I started flying shortly afterward, so as my training advanced, so did conversations among fellow students as to the magical and sometimes mysterious workings of what was then known (although not by us) as the National Airspace System. In fact NAS (the acronym) didn’t enter my vocabulary until I was downstairs on the floor of the control room at ZJX, and by then it had become a synonym for the computer system then being tested.
I may do a separate article on the enroute computer system, but this is one is reserved for PCA, so let’s proceed. There are two other dates which I’ve not yet tracked down, and that is when the floor was lowered to FL180 in certain parts of the country (ZAU specifically, but ZOB and ZNY were included—possibly a couple of west coast facilities, as well), and when it was lowered throughout the Continental U.S. It was certainly still FL240 and above when I was in ZJX, as I can demonstrate below. A colleague, starting in the Agency just a month after me in ZAU, has told me it was always FL180 and above during his career.
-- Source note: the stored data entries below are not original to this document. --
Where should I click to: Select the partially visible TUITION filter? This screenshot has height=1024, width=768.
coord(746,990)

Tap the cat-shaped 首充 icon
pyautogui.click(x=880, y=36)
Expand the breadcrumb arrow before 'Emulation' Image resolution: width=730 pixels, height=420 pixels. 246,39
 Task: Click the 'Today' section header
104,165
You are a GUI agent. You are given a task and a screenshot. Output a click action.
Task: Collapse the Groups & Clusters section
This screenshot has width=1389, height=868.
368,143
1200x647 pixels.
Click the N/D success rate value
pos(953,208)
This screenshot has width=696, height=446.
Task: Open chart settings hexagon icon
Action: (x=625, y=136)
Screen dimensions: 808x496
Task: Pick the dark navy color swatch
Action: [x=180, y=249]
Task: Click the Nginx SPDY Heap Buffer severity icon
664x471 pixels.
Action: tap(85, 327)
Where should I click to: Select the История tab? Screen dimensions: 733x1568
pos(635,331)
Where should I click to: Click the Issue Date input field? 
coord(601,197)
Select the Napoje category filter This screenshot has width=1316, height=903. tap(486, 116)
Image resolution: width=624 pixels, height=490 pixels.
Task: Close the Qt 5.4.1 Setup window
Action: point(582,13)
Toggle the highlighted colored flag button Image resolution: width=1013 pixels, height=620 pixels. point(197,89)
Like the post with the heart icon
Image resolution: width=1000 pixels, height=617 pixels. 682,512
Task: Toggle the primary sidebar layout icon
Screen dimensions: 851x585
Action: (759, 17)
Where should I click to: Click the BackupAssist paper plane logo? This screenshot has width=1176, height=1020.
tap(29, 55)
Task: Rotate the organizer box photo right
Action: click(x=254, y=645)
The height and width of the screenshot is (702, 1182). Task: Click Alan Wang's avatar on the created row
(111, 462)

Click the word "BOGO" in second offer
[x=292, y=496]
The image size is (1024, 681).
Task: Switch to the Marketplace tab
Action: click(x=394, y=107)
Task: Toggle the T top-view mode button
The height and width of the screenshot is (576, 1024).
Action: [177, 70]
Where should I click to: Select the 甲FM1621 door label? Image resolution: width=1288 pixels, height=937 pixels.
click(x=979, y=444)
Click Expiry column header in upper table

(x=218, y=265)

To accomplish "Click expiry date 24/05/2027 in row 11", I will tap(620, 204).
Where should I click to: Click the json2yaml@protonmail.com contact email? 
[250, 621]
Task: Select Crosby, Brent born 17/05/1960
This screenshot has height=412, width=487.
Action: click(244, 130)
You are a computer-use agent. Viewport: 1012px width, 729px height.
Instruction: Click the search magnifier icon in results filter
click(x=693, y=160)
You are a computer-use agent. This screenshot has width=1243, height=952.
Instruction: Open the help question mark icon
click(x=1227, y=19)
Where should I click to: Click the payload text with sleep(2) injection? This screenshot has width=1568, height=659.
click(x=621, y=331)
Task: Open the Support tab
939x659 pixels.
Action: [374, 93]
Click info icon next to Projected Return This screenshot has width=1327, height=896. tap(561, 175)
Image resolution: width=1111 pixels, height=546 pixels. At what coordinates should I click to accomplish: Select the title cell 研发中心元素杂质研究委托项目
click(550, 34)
A little operations background for the non ATC readers—there are defined regions of airspace in high altitude (above FL240, and usually above FL310) which can be delegated to DoD authorities for the purpose of ACM (air combat maneuver) exercises or GCI (ground controlled intercept) practice. One such area at ZJX was called Tarheel, as a large portion of it was over North Carolina, although we had a good chunk of it, too, over northern South Carolina.
When we released it, it was under the control of NORAD (North American Air Defense Command), and they had a callsign, but I no longer remember what it was—remember, I’ve been gone for >40 years. Much of our interaction was in concert with the SCANG (South Carolina Air National Guard) operating F-102s out of MMT, near CAE. We would get a call from BasOps (Base Operations) with a flight plan for usually two, sometimes more, F-102s off MMT to operate in Tarheel. When they departed, the CAE sector climbed them to FL230, handed them off to High, who climbed them to (typically) FL350, and then hand them off to NORAD.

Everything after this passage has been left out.